Rebeca Grynspan, economista e ex-vice-presidente da Costa Rica, é considerada uma das favoritas para assumir a Secretaria-Geral da Organização das Nações Unidas (ONU). Pedro Dallari, em sua coluna publicada hoje, destaca a importância dessa função na governança internacional e a relevância do histórico de Grynspan com a Universidade de São Paulo (USP).
A escolha do novo secretário ou secretária-geral da ONU ocorre pelo Conselho de Segurança e pela Assembleia Geral, com mandato de cinco anos, começando em 1º de janeiro de 2027. O atual secretário, António Guterres, encerrará seu segundo mandato em 31 de dezembro deste ano.
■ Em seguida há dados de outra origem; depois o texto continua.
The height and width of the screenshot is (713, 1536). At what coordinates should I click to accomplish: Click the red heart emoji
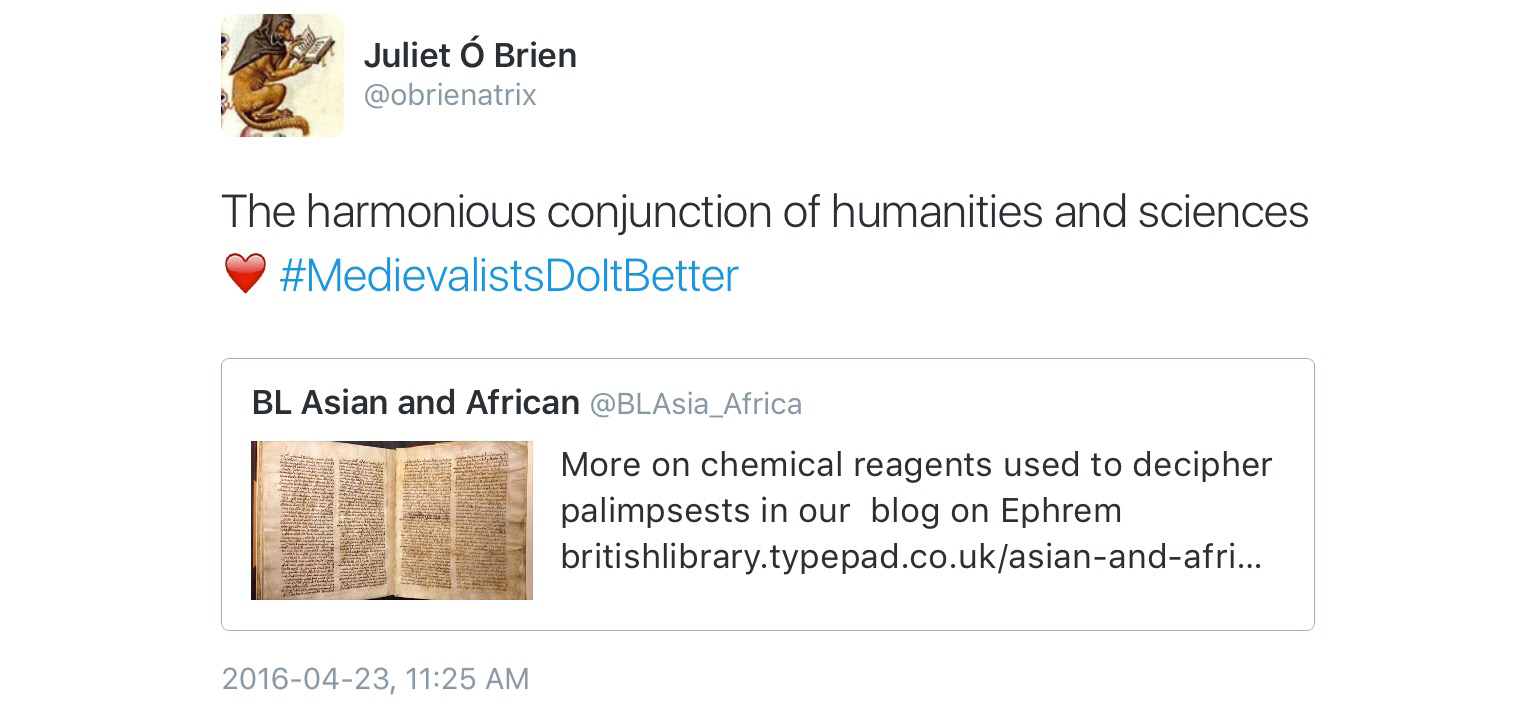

Dallari explica que o processo de escolha é complexo e envolve a indicação de candidatos pelos 193 países-membros da ONU. Entre os indicados, destaca-se a ex-presidente do Chile, Michelle Bachelet, que conta com o apoio do Brasil. O professor também menciona critérios políticos que influenciam a seleção, como a regionalidade e a preferência por uma mulher, já que essa posição nunca foi ocupada por uma mulher até hoje.
Rebeca Grynspan, que foi secretária-geral da Secretaria Geral Ibero-Americana, é vista como uma forte candidata após uma votação preliminar realizada pelo Conselho de Segurança, onde recebeu dez votos favoráveis e nenhum contrário. O processo de seleção deve se estender até outubro.
O vínculo de Grynspan com a USP é destacado por Dallari, que menciona sua colaboração com o Centro Ibero-Americano da universidade e sua contribuição em publicações da Cátedra José Bonifácio. Ele enfatiza a importância de acompanhar essa candidatura, dada a relevância da função na governança global.